[Exercise brief]
Return all of the entries exactly as written.

[Material to process]
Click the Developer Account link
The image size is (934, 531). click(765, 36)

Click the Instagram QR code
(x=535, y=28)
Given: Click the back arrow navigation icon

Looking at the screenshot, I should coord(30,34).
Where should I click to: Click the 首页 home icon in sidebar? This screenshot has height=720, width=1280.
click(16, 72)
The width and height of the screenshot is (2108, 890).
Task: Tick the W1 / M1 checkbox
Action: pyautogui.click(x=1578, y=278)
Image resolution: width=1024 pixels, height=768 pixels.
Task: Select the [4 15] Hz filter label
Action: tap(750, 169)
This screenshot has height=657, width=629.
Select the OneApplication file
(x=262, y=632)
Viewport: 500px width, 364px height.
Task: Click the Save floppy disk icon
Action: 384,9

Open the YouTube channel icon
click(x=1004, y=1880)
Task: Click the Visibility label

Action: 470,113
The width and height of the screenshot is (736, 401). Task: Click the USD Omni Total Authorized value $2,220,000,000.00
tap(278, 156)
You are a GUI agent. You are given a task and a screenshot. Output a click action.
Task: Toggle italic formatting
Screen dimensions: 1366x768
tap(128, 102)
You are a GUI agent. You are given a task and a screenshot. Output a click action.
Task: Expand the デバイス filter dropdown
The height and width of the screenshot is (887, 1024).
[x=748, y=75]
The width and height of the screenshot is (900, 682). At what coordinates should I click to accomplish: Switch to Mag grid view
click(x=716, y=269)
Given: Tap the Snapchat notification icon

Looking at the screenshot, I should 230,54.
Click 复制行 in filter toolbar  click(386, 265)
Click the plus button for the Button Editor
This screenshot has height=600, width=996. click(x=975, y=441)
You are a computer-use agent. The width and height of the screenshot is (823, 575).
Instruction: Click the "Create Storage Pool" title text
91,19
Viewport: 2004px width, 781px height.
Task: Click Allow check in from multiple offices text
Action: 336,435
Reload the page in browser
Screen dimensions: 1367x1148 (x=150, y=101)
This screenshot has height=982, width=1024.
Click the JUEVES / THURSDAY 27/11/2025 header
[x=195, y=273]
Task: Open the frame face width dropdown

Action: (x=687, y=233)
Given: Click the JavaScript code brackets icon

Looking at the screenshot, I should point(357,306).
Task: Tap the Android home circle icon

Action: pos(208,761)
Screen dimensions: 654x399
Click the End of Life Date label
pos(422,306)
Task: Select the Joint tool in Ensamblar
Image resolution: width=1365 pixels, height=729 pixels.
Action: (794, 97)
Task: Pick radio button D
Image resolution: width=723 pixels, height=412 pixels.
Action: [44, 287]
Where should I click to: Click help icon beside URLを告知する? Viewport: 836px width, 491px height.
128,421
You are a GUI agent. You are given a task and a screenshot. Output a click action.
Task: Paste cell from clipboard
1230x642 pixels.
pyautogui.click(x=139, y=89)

[Solution to this exercise]
Click the Developer Account link
The image size is (934, 531). click(765, 36)

Click the Instagram QR code
(x=535, y=28)
Given: Click the back arrow navigation icon

Looking at the screenshot, I should coord(30,34).
Where should I click to: Click the 首页 home icon in sidebar? This screenshot has height=720, width=1280.
click(16, 72)
The width and height of the screenshot is (2108, 890).
Task: Tick the W1 / M1 checkbox
Action: pyautogui.click(x=1578, y=278)
Image resolution: width=1024 pixels, height=768 pixels.
Task: Select the [4 15] Hz filter label
Action: tap(750, 169)
This screenshot has height=657, width=629.
Select the OneApplication file
(x=262, y=632)
Viewport: 500px width, 364px height.
Task: Click the Save floppy disk icon
Action: 384,9

Open the YouTube channel icon
click(x=1004, y=1880)
Task: Click the Visibility label

Action: 470,113
The width and height of the screenshot is (736, 401). Task: Click the USD Omni Total Authorized value $2,220,000,000.00
tap(278, 156)
You are a GUI agent. You are given a task and a screenshot. Output a click action.
Task: Toggle italic formatting
Screen dimensions: 1366x768
tap(128, 102)
You are a GUI agent. You are given a task and a screenshot. Output a click action.
Task: Expand the デバイス filter dropdown
The height and width of the screenshot is (887, 1024).
[x=748, y=75]
The width and height of the screenshot is (900, 682). At what coordinates should I click to accomplish: Switch to Mag grid view
click(x=716, y=269)
Given: Tap the Snapchat notification icon

Looking at the screenshot, I should 230,54.
Click 复制行 in filter toolbar  click(386, 265)
Click the plus button for the Button Editor
This screenshot has height=600, width=996. click(x=975, y=441)
You are a computer-use agent. The width and height of the screenshot is (823, 575).
Instruction: Click the "Create Storage Pool" title text
91,19
Viewport: 2004px width, 781px height.
Task: Click Allow check in from multiple offices text
Action: 336,435
Reload the page in browser
Screen dimensions: 1367x1148 (x=150, y=101)
This screenshot has height=982, width=1024.
Click the JUEVES / THURSDAY 27/11/2025 header
[x=195, y=273]
Task: Open the frame face width dropdown

Action: (x=687, y=233)
Given: Click the JavaScript code brackets icon

Looking at the screenshot, I should point(357,306).
Task: Tap the Android home circle icon

Action: pos(208,761)
Screen dimensions: 654x399
Click the End of Life Date label
pos(422,306)
Task: Select the Joint tool in Ensamblar
Image resolution: width=1365 pixels, height=729 pixels.
Action: (794, 97)
Task: Pick radio button D
Image resolution: width=723 pixels, height=412 pixels.
Action: [44, 287]
Where should I click to: Click help icon beside URLを告知する? Viewport: 836px width, 491px height.
128,421
You are a GUI agent. You are given a task and a screenshot. Output a click action.
Task: Paste cell from clipboard
1230x642 pixels.
pyautogui.click(x=139, y=89)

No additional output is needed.